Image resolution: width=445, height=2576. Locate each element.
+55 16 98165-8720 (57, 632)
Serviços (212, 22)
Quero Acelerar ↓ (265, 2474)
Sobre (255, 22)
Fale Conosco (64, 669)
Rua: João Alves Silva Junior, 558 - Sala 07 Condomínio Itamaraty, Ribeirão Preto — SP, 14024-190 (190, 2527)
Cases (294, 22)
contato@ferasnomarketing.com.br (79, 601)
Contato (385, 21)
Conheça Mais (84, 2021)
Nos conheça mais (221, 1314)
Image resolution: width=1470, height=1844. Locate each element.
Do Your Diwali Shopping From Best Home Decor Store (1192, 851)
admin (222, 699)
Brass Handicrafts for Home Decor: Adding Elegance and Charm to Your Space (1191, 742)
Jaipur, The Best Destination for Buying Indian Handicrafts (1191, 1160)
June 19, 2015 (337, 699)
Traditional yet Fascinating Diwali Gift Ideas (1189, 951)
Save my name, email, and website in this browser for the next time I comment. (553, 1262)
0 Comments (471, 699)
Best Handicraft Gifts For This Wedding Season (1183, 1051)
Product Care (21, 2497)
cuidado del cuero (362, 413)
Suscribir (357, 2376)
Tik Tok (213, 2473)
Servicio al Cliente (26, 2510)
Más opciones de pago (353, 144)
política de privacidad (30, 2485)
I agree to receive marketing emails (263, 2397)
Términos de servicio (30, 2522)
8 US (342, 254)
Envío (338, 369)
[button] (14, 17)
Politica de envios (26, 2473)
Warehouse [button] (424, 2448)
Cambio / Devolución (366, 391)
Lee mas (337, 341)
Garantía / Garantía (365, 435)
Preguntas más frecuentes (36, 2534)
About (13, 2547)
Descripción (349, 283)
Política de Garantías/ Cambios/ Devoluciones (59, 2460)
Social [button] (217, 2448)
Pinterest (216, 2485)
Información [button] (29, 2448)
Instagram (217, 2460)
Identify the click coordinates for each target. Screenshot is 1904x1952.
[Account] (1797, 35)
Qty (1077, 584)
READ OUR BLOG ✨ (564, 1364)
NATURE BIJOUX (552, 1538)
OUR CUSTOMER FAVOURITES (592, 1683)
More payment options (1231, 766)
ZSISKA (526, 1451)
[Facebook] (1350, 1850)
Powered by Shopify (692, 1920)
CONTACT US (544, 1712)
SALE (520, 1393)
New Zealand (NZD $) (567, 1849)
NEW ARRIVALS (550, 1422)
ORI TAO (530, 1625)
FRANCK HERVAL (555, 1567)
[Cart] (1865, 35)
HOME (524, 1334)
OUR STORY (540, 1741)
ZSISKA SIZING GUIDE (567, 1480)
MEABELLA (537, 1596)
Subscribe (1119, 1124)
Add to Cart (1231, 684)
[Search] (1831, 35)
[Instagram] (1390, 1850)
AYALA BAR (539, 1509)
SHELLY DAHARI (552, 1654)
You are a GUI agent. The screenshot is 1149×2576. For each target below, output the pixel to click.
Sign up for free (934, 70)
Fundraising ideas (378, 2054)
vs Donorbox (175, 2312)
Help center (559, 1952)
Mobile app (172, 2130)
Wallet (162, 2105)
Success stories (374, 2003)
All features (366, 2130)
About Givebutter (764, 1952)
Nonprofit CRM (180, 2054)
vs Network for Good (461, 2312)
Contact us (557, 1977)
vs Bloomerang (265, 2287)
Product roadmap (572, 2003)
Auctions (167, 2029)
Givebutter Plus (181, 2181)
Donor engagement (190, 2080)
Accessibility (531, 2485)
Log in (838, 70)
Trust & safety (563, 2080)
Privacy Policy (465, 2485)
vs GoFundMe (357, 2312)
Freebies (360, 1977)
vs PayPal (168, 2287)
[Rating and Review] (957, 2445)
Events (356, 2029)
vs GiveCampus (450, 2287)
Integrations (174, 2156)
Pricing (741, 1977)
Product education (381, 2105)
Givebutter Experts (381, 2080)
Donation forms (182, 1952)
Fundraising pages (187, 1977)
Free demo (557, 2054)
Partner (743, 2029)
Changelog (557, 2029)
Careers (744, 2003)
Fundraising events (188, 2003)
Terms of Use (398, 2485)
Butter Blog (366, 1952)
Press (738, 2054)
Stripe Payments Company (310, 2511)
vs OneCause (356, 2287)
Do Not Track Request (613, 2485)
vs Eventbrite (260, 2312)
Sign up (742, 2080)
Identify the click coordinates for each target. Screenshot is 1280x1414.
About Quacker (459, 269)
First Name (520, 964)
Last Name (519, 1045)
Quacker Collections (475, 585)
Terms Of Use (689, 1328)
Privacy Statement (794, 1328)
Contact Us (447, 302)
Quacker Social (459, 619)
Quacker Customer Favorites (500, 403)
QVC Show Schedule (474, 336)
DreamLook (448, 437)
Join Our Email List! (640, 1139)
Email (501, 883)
* * * * * * *
__Requirement__:
Take the lines from the one containing "Product education (381, 2105)" to the last line of the material above and write them out exactly.

__Your response__:
Product education (381, 2105)
Givebutter Experts (381, 2080)
Donation forms (182, 1952)
Fundraising pages (187, 1977)
Free demo (557, 2054)
Partner (743, 2029)
Changelog (557, 2029)
Careers (744, 2003)
Fundraising events (188, 2003)
Terms of Use (398, 2485)
Butter Blog (366, 1952)
Press (738, 2054)
Stripe Payments Company (310, 2511)
vs OneCause (356, 2287)
Do Not Track Request (613, 2485)
vs Eventbrite (260, 2312)
Sign up (742, 2080)
Identify the click coordinates for each target. Screenshot is 1280x1414.
About Quacker (459, 269)
First Name (520, 964)
Last Name (519, 1045)
Quacker Collections (475, 585)
Terms Of Use (689, 1328)
Privacy Statement (794, 1328)
Contact Us (447, 302)
Quacker Social (459, 619)
Quacker Customer Favorites (500, 403)
QVC Show Schedule (474, 336)
DreamLook (448, 437)
Join Our Email List! (640, 1139)
Email (501, 883)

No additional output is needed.